Brother Porthos, Dreadnought and another Devastator are done. Check back later tonight for pictures-- I'm just killing time between meetings on the internet. :lol:


----------



## Viscount Vash (Jan 3, 2007)

Looking forward to them you rotten tease  ( I use a 1mm drill bit for Boltguns btw.)


----------



## The Son of Horus (Dec 30, 2006)

Brother Porthos, Dreadnought









A Devastator Astartes. I won't be posting every individual Space Marine, but since this is the first "normal" guy done, I thought I'd put him up. As usual, freehand squad and Chapter markings.


----------



## The Son of Horus (Dec 30, 2006)

Devastator Squad Quiote, Squad X

It's not a great picture, but the point is, they're done. The other five are behind the ones in the picture... when I took it, I thought they'd show through the gaps between the models, but I guess not-- I'll take another one shortly with the whole squad visible. The first of ten squads for the Fifth Company is done. Hooray for a good start. Next up: Squad I (Tactical Squad Cervantes.)


----------



## The Wraithlord (Jan 1, 2007)

Looking good my man.


----------



## Initiate (Mar 25, 2007)

how DO YOU free hand it. I mean, the model so friggin SMALL


----------



## The Son of Horus (Dec 30, 2006)

A good brush and a 50/50 mix of ink and paint so that I get better flow control. And practice... lots of practice... :lol: Thanks though!


----------



## DaemonsR'us (Jan 25, 2007)

Great work... all i can really say, cant wait to see the finished company


----------



## Jacobite (Jan 26, 2007)

Nice stuff - as usual dude. Like Daemons said - can't wait to see the finished company.


----------



## hephesto (Feb 24, 2007)

They look great, nice and clean colourscheme with loads of character. Very good job on the writing and symbols!


----------



## The Son of Horus (Dec 30, 2006)

While it's not an update per se, Command Squad Athos (with both Captain Athos and Chaplain Crassos leading it), a handful of snipers, and Devastator Squad Quiote fought for the first time today, and it was GLORIOUS. It's amazing what plasma cannons do in small games...


----------



## The Son of Horus (Dec 30, 2006)

While not a part of the Company, I finished a Predator today-- check back later for a picture or two. I'm still waiting for the Company to show up at the store... it's been ordered and reserved, so it's just a waiting game now.


----------



## The Son of Horus (Dec 30, 2006)

I apologize for the lack of updates. I've been rather caught up with Apocalypse lately. Here's the Predator, and Tactical Squad Cervantes.
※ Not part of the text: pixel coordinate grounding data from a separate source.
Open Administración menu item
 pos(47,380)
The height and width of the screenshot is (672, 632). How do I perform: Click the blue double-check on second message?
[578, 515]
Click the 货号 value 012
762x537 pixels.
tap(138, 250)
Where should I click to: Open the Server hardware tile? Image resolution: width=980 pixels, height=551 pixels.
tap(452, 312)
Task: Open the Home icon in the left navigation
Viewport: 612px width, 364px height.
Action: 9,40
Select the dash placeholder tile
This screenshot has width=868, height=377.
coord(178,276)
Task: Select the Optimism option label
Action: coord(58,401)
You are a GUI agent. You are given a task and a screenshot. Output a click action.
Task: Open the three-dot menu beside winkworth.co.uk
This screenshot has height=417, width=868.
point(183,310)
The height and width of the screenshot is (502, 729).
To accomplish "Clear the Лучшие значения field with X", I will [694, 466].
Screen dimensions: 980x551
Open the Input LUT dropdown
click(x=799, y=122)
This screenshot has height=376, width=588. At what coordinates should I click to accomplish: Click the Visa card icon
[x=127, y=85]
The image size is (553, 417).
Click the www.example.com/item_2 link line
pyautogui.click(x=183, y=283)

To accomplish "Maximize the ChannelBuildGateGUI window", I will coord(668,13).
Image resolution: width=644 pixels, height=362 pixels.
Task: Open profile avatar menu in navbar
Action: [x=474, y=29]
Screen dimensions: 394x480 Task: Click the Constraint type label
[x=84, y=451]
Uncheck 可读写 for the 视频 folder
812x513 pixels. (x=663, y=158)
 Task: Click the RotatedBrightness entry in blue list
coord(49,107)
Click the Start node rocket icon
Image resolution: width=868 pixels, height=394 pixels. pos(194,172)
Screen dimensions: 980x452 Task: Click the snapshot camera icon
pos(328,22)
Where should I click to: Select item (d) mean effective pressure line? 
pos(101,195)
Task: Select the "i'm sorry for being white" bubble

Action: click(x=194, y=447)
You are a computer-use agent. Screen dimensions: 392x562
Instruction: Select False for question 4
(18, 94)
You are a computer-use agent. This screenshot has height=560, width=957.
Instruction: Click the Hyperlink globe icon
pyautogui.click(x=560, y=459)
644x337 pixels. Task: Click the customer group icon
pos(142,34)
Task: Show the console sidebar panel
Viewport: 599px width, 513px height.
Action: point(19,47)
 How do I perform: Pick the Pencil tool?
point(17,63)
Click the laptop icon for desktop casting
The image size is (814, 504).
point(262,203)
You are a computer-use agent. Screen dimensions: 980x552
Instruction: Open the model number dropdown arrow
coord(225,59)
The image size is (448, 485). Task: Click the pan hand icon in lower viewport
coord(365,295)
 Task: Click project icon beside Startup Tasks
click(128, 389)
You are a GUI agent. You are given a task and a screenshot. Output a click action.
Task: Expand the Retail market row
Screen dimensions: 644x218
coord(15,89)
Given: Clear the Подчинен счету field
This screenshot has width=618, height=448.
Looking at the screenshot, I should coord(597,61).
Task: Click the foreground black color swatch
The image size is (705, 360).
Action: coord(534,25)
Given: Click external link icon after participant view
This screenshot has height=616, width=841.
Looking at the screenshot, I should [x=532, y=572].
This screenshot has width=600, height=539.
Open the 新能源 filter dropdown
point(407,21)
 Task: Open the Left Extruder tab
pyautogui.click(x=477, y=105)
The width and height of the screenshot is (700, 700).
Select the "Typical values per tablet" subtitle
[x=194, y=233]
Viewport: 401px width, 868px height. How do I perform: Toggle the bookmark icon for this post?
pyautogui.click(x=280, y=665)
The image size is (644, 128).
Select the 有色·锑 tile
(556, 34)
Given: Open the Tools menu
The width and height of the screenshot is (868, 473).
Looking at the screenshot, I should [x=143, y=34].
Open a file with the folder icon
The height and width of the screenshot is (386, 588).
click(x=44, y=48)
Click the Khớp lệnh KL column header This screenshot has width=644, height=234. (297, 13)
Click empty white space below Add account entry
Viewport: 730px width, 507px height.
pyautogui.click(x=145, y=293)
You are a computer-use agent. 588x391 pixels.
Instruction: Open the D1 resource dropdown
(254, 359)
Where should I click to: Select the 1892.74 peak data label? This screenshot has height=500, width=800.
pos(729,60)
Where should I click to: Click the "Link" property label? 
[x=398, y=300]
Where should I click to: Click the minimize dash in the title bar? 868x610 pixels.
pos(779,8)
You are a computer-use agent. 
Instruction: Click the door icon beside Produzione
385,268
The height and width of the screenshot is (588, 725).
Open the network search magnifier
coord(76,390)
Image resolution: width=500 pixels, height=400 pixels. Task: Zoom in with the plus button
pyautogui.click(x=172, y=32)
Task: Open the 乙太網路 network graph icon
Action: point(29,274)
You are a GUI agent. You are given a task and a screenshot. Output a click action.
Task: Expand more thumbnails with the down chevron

The predator is fairly plain, but as it serves in battle, it will have honours added to it.


----------



## The Son of Horus (Dec 30, 2006)

I've been negligent with updates in the last few weeks. Sorry about that. The company is about halfway done. My camera is currently on the fritz-- it's battery won't recharge, so I'm waiting for HP to send me a new one (it was under warranty, after all.) When that gets here, I'll post some pictures of the new units, including the Chapter Master that was made using an assault terminator, a ton of green stuff, and the two lions from the new High Elf chariot. I thought they'd make good pets for the master of the Lions Rampant.


----------



## Jacobite (Jan 26, 2007)

Nice - looking forward to it.

Those lions are so cool - just love the beards.


----------



## DaemonsR'us (Jan 25, 2007)

Damn, sounds like your making progress, half the company, cant wait to see it TSOH


----------



## Jacobite (Jan 26, 2007)

Hey Son any news on these bad boys lately?


----------



## Lord Sinkoran (Dec 23, 2006)

you definetly have skill with a paint brush


----------



## Rindaris (Mar 17, 2008)

Having seen these guys first-hand, and even though these pics are well-done, let me say they still do them no justice.


----------



## plug (Feb 22, 2008)

There are some great looking figiures here. The captain and the dread are just amazing. Love the freehand work, much better than I can do. Hats off to you.k:


----------



## The Son of Horus (Dec 30, 2006)

Thanks. The Company is pretty much done... I just have one more squad to paint, although I could muster up an entire painted Company by drawing a squad from a different Company... remind me to post pictures sometime.


----------



## Viscount Vash (Jan 3, 2007)

Post pictures sometime!

Seriously though, please.


----------



## Death 0F Angels (Feb 27, 2008)

This is great work. I would hate to paint all that white armour.


----------



## The Son of Horus (Dec 30, 2006)

These were floating around in my photobucket bin. While not part of the Battle Company per se, they ought to sate your thirst for updates until I can break out the camera this weekend.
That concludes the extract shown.